With the advent and progress of computer power and powerful software, the drug design cycle has been enormously optimized. Even though present computational methods provide mostly qualitative results, they contribute by eliminating many cycles in the drug design process. Successful stories of computer-assisted rational drug design abound nowadays and have led to applications in the field of chemotherapy in cancer, antivirals, agonists and antagonists of membrane receptors and proteins (antipsychotics, antidepressants).
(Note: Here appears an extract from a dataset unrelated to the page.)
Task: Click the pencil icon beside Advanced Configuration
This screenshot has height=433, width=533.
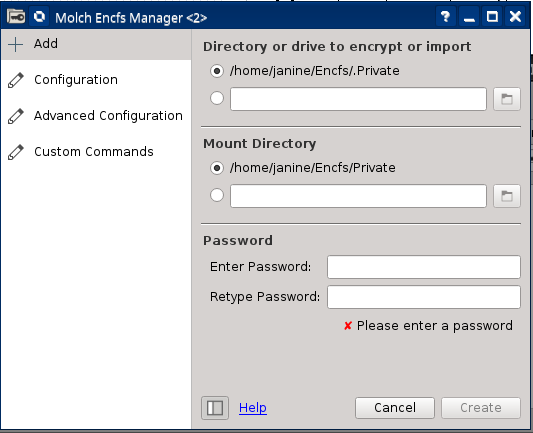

In this issue of the Boletín Médico del Hospital Infantil the México dedicated to cancer, the article by Prada-Gracia et al. illustrates the applications of these methods in drug design and the implications for novel cancer therapies.1 Moreover, an updated review article by Moreno-Vargas and Prada-Gracia examines the computational approach to drug discovery in the physiopathology of cancer.2
I have witnessed the different fields of computer-assisted drug design, structural bioinformatics, and cheminformatics go a long way since the early 1990s when I was doing postdoctoral work at the Faculté de Pharmacie of the Université de Paris V–René Descartes. Despite reticence, doubts, and skepticism, these fields have finally passed the tests of experience and proven worthy. It is true that translational medicine (i.e. bringing a drug from bench to bedside) remains a costly, complex and time-consuming process with no guarantee of success, taking a drug at least five years to make it to the marketplace at the cost of several billion dollars. Nevertheless, the computational approach will play an ever increasing role in overcoming those bottlenecks. Then, pharmacogenomics and precision medicine will contribute to more efficient drug development and therapies destined to improve the life and health of patients.
Undeniably, the multidisciplinary rational drug discovery approach involving biologists, chemists, physicists, computer scientists and medical doctors does not keep creativity and serendipity from playing a role, reminding us that ultimately “There is no logical path to these laws; only intuition, resting on sympathetic understanding of experience, can reach them” (Albert Einstein).